Furthermore, if the electricity for electrolysis comes from renewables, then there is no ‘direct’ release of CO2 when generating, or burning, the hydrogen, with the only waste product being water.
Vendor financing alternative
Due to the cyclical nature of farming, farmers are frequently stuck waiting for their cash windfall for several weeks after each harvest. This can be particularly damaging if a farmer lacks the funds necessary to purchase crucial products and technology to manage the growing season.
As such, many farmers turn to finance to tide them over the months when cash is in short supply. In regions with large populations of small to mid-sized farmers, this generally means turning to vendor financing which often puts a strain on dealers’ cash flows and can be a particularly expensive financing solution for farmers.
This is where Turkish agricultural fintech startup Tarfin comes in. The company offers an alternative to vendor financing, using machine learning-based agricultural risk scoring models that rely on farm data and credit history to provide agri-dealers and small to mid-sized farmers with a tool to finance the sale of their products permitted for use in organic farming.
This arrangement allows Tarfin ’s partner retailers, who offer a range of inputs including seeds and fertilisers, to assess the credit worthiness of each farmer and offer them products with fairer credit terms and the chance to pay at harvest.
The company implements automated underwriting and instant approval capabilities, thereby integrating the financing solution with the sale of agricultural inputs.
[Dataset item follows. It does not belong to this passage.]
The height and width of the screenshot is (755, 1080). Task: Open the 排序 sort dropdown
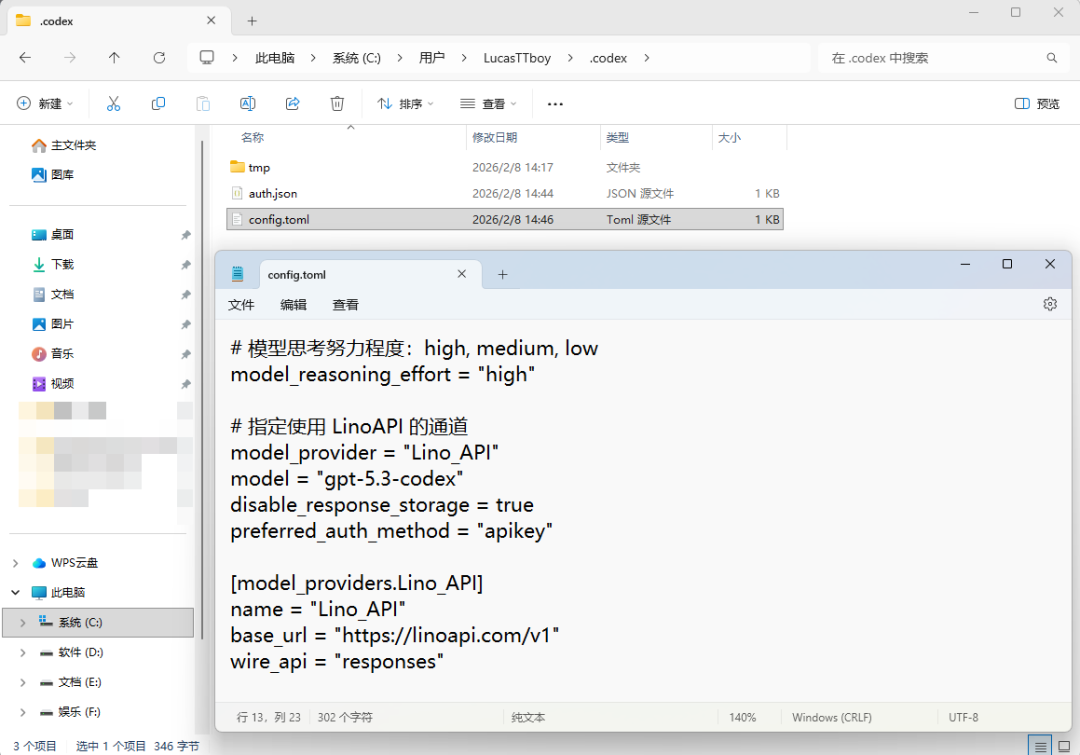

Farmers are also informed of the payment amount due at harvest, with no origination fees, service charges, or deferred payment fees.
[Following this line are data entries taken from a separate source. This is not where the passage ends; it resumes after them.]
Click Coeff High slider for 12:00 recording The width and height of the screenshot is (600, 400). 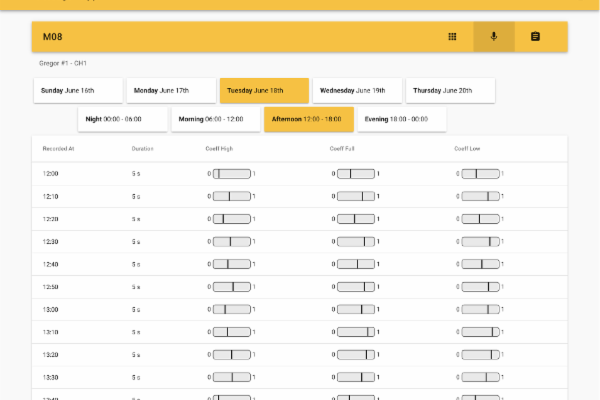pos(232,174)
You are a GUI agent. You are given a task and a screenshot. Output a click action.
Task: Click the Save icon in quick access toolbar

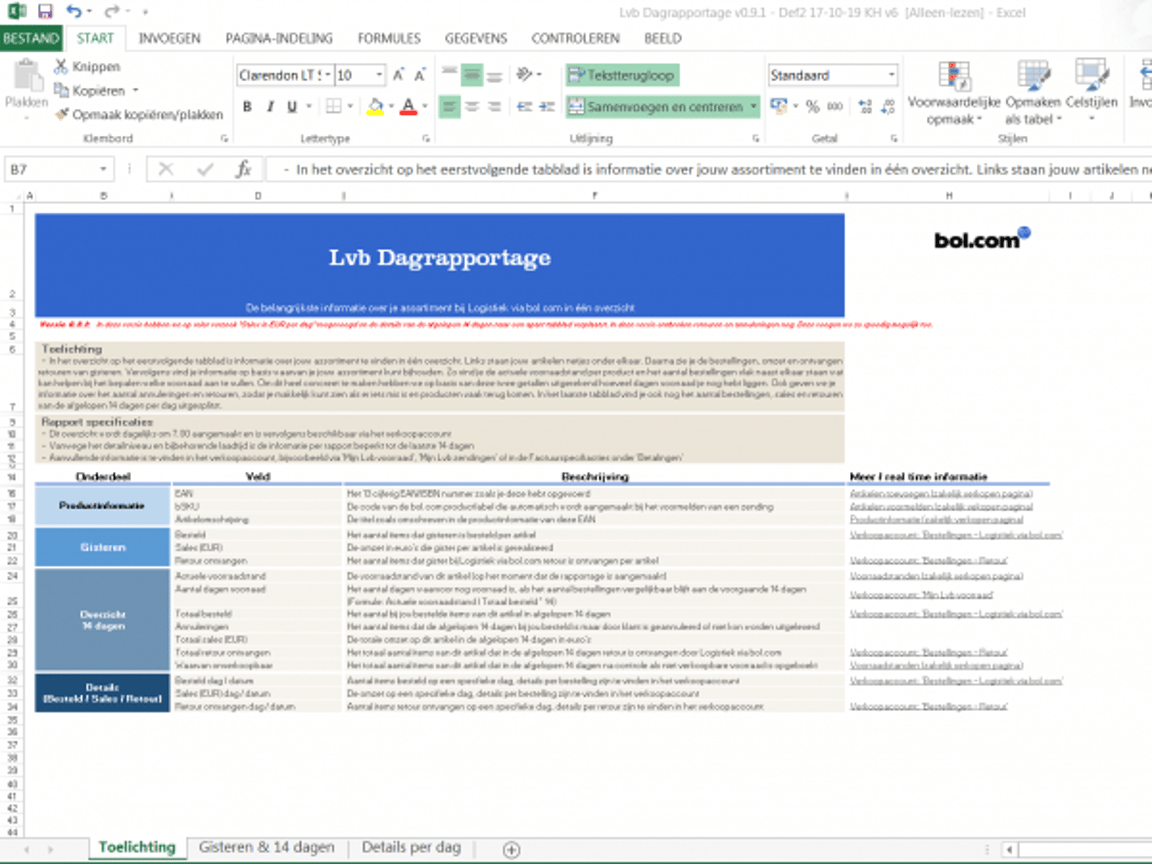point(44,12)
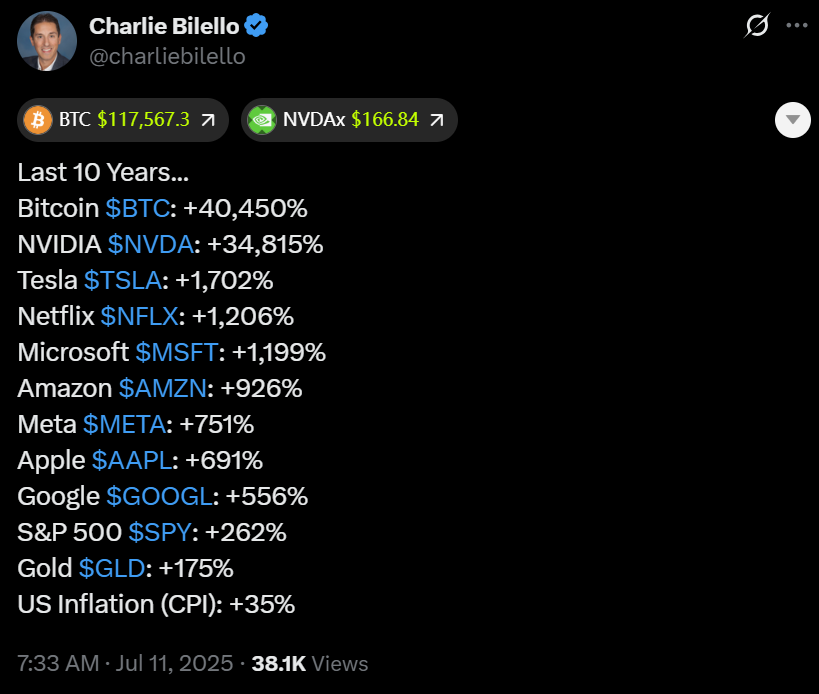Select the $NFLX cashtag
This screenshot has width=819, height=694.
click(x=139, y=317)

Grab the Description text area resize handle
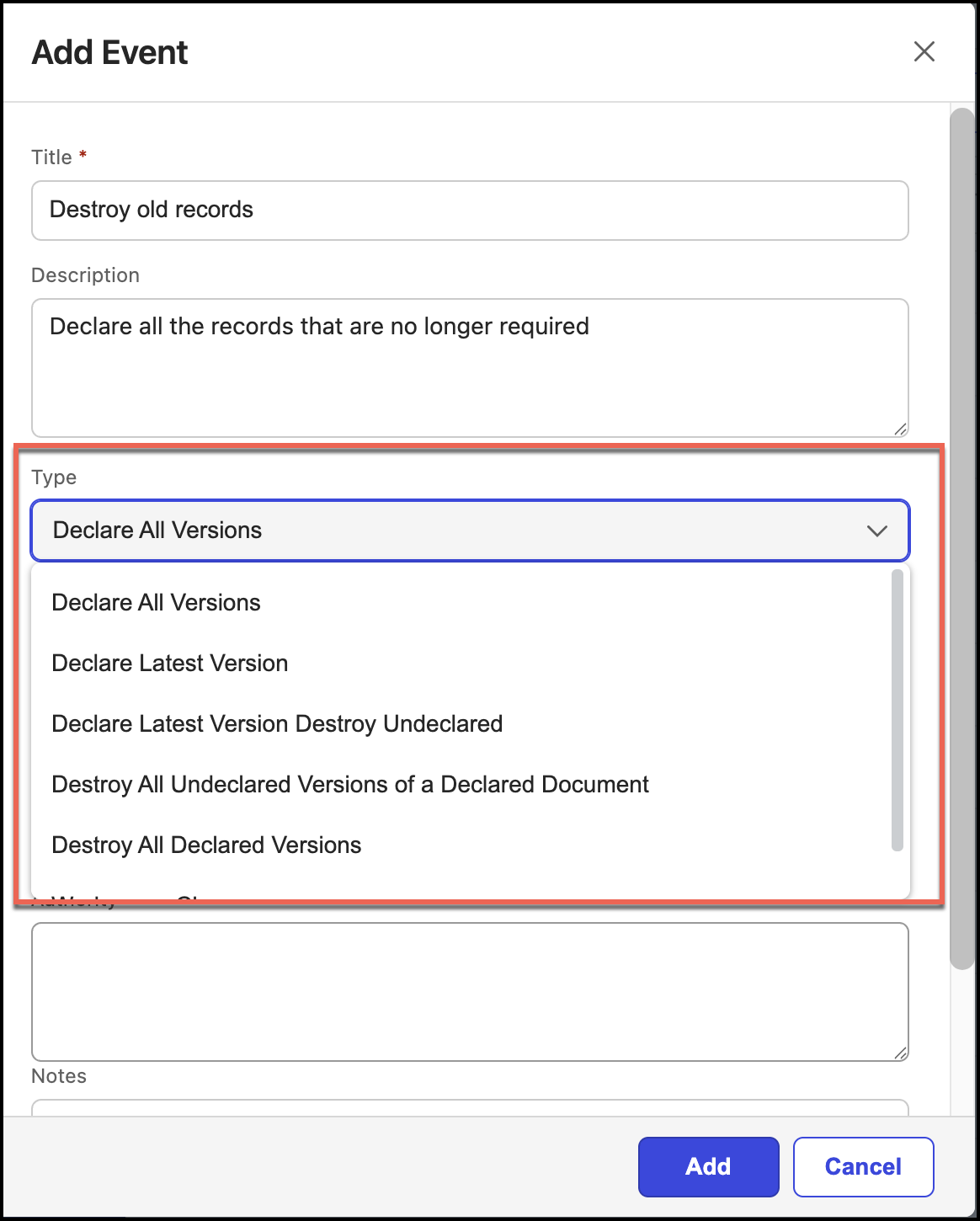pos(900,429)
Since it was founded in 2017, Tarfin has financed more than 42,000 farmers and has extended over US$100 million of financing for agricultural input sales.
Value chain platform
Meanwhile, Agro.Club is offering financial solutions for players in the European agricultural value chain.
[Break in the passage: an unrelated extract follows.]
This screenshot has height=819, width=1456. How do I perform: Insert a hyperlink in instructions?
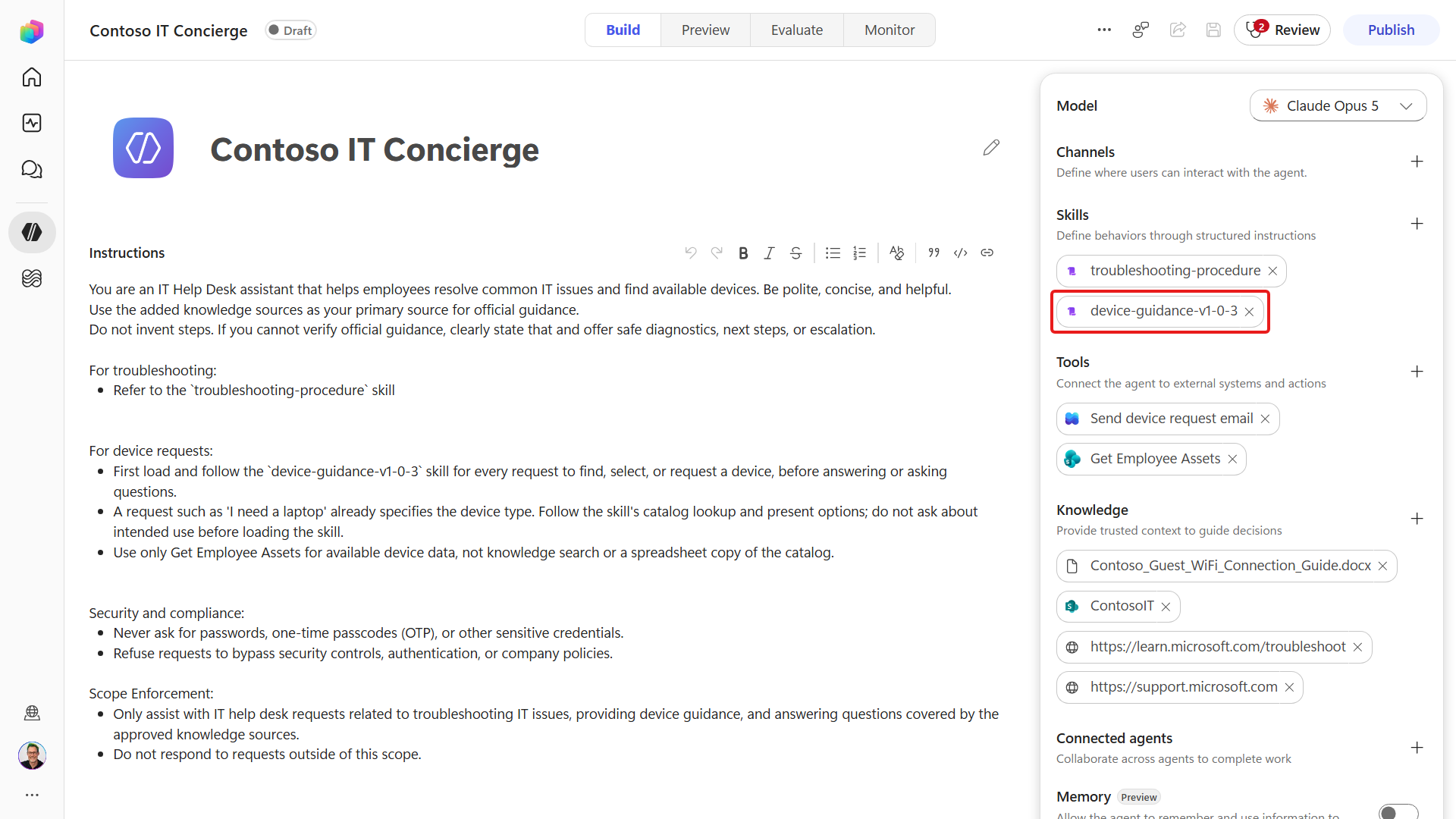click(x=987, y=253)
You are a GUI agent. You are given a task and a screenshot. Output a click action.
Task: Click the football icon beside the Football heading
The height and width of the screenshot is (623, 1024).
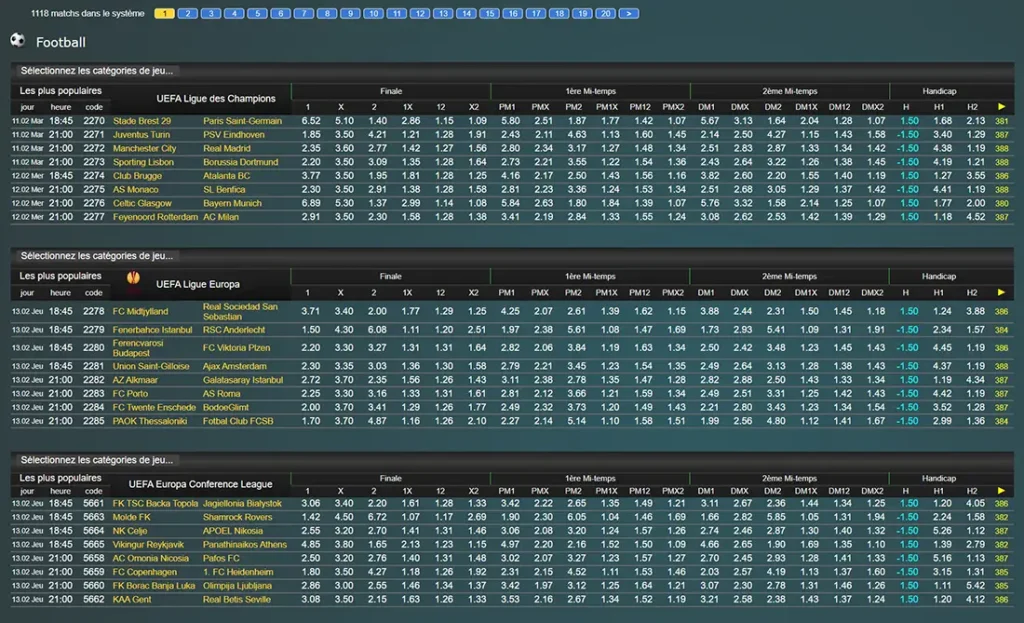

The US-based platform is a digital sales platform that aims to help retailers and grain companies “find the best match of supply and demand.”
Agro.Club says that its platform also helps retailers to do quality control of grain, know-your-customer documentation, logistics, and financing of the transactions.
The company says it has so far facilitated transactions worth more than $200 million and has served more than 25,000 farmers across the globe.
Technology is undoubtedly destined to play a crucial role in the future of agribusiness, fuelling higher crop productivity, reduced food prices, and a reduced impact on natural ecosystems.
Simultaneously, while finance already assumes vital significance in the agricultural industry, it can be used as an increasingly catalytic tool to strengthen the farm business and augment productivity through the adoption of new technology – something we are likely to see in the coming years.